- Autor: Christian Bronstein
La consciencia es no-local: el retorno del alma al mundo
La consciencia como propiedad fundamental del
universo, y no como un producto de la materia, podría no tener localidad
sino estar diseminada en todas las cosas como una red que in-forma la
totalidad del cosmos.
“Dios no permanece petrificado y muerto;
Las piedras mismas gritan y se elevan al Espíritu”.
Hegel.
Con el triunfo del empirismo científico a
fines del siglo XVII, fundamentado en la observación y experimentación
sobre el mundo sensible, el materialismo como filosofía pasó a
convertirse en el inamovible, inapelable e incluso inconsciente
paradigma de realidad de Occidente durante los últimos 400 años. El
principio básico de esta filosofía se formula en el axioma que sigue:
“La materia es todo lo existe”. Desde entonces, el universo pasó de ser
un organismo cósmico, como lo consideraban los antiguos, a ser visto
como materia inanimada en movimiento, sujeta a los ciegos
condicionamientos del azar y a la Segunda Ley de la Termodinámica: la entropía, la cual establece que todos las cosas tienden al desequilibro y que el desorden cósmico es cada vez mayor.

(Datos extraídos de una colección)
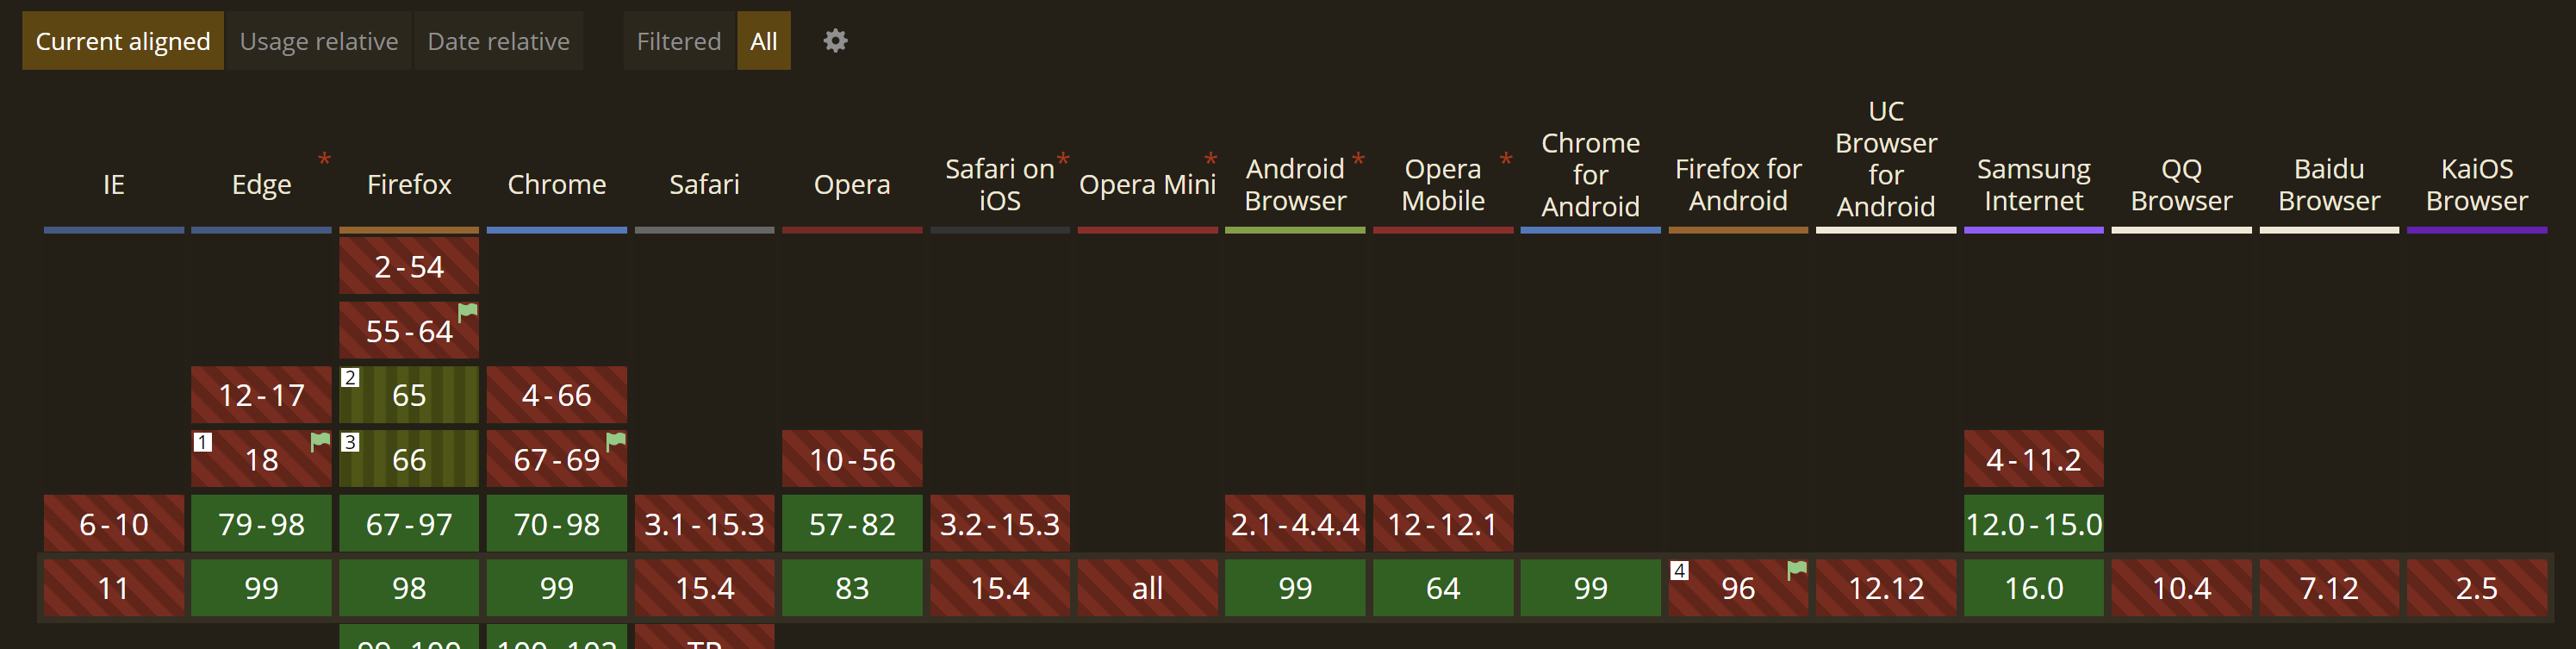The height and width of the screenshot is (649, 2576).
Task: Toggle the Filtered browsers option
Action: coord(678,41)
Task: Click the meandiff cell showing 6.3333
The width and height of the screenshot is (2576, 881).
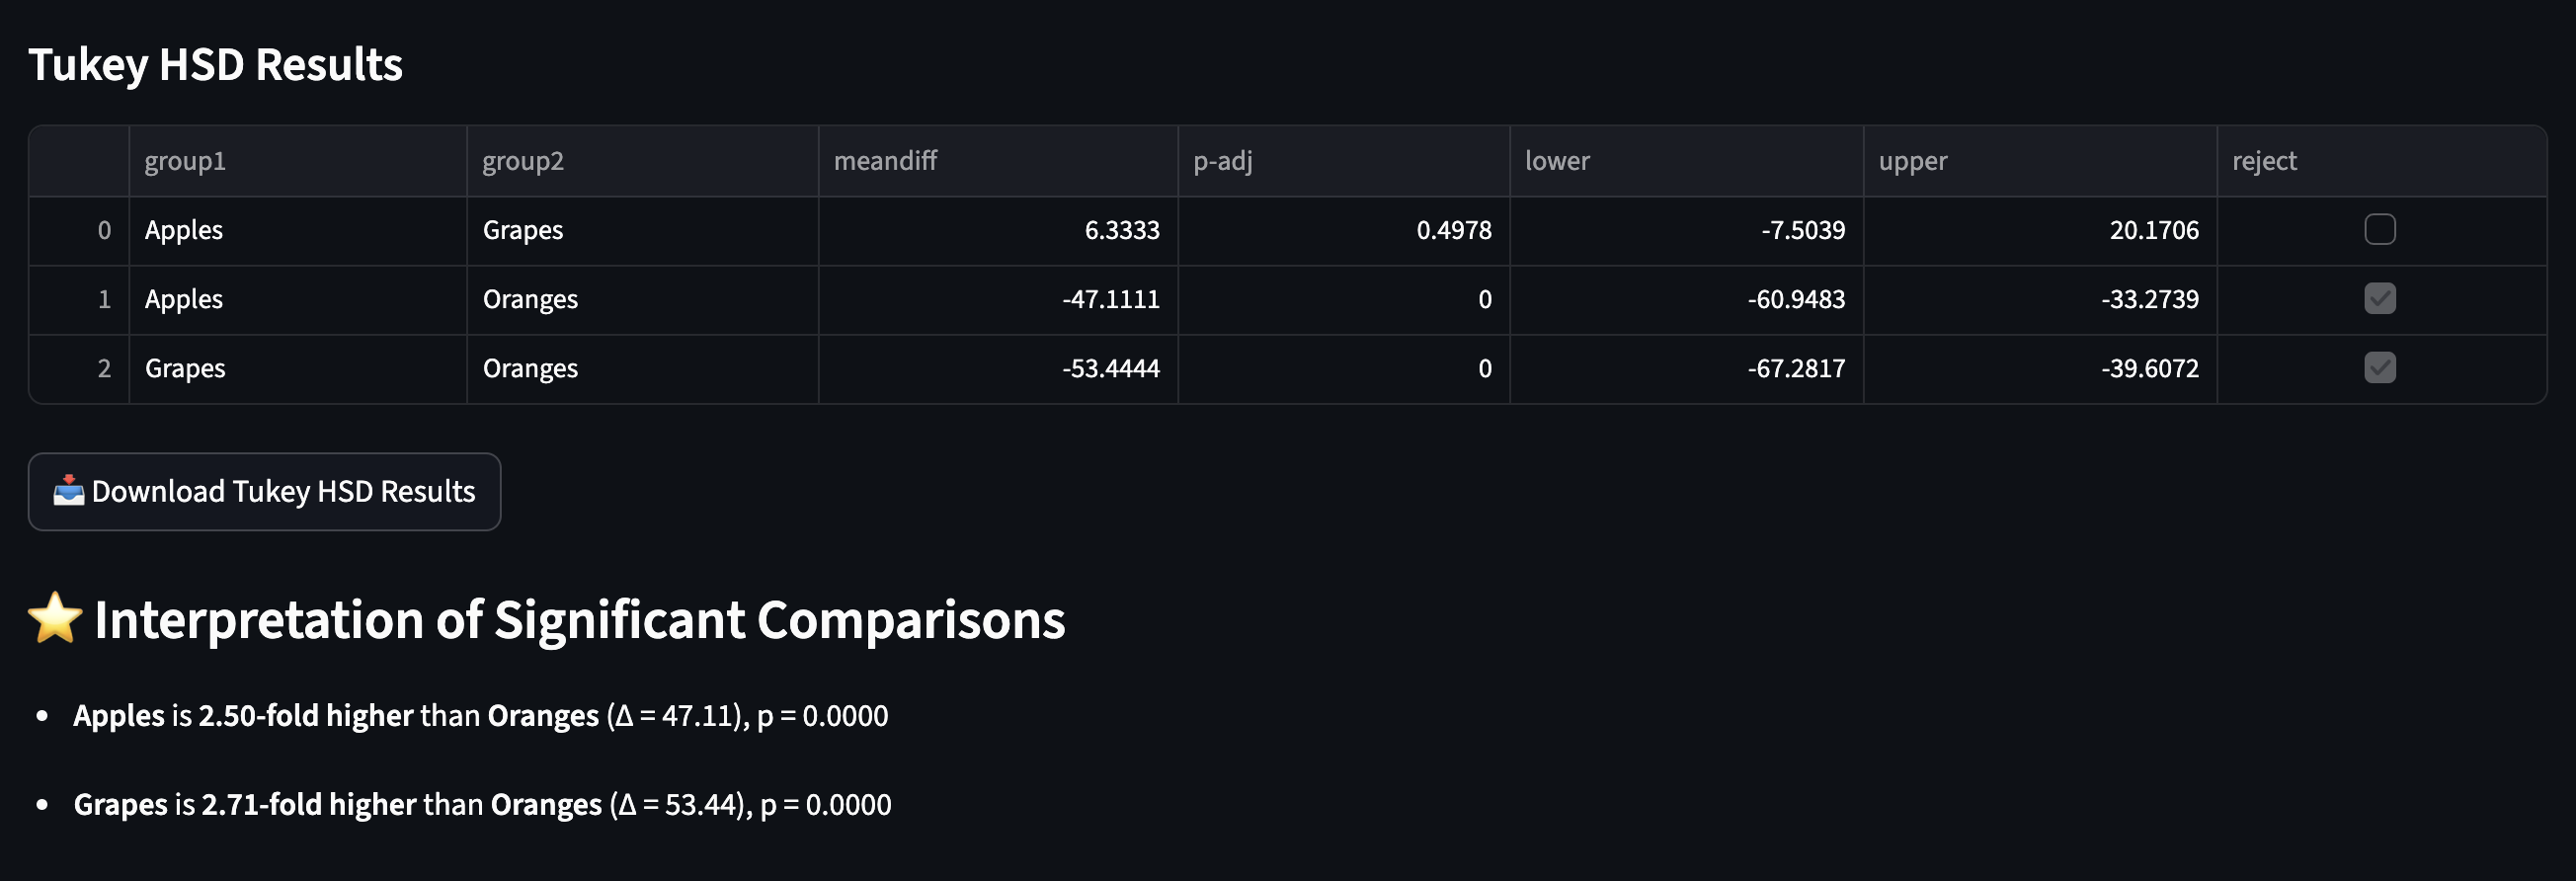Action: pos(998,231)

### Ejercicio
Devuelve, por favor, sin ningún cambio el fragmento del texto sobre la consciencia que va desde "Con el triunfo" hasta "cada vez mayor.".

### Tarea resuelta
Con el triunfo del empirismo científico a
fines del siglo XVII, fundamentado en la observación y experimentación
sobre el mundo sensible, el materialismo como filosofía pasó a
convertirse en el inamovible, inapelable e incluso inconsciente
paradigma de realidad de Occidente durante los últimos 400 años. El
principio básico de esta filosofía se formula en el axioma que sigue:
“La materia es todo lo existe”. Desde entonces, el universo pasó de ser
un organismo cósmico, como lo consideraban los antiguos, a ser visto
como materia inanimada en movimiento, sujeta a los ciegos
condicionamientos del azar y a la Segunda Ley de la Termodinámica: la entropía, la cual establece que todos las cosas tienden al desequilibro y que el desorden cósmico es cada vez mayor.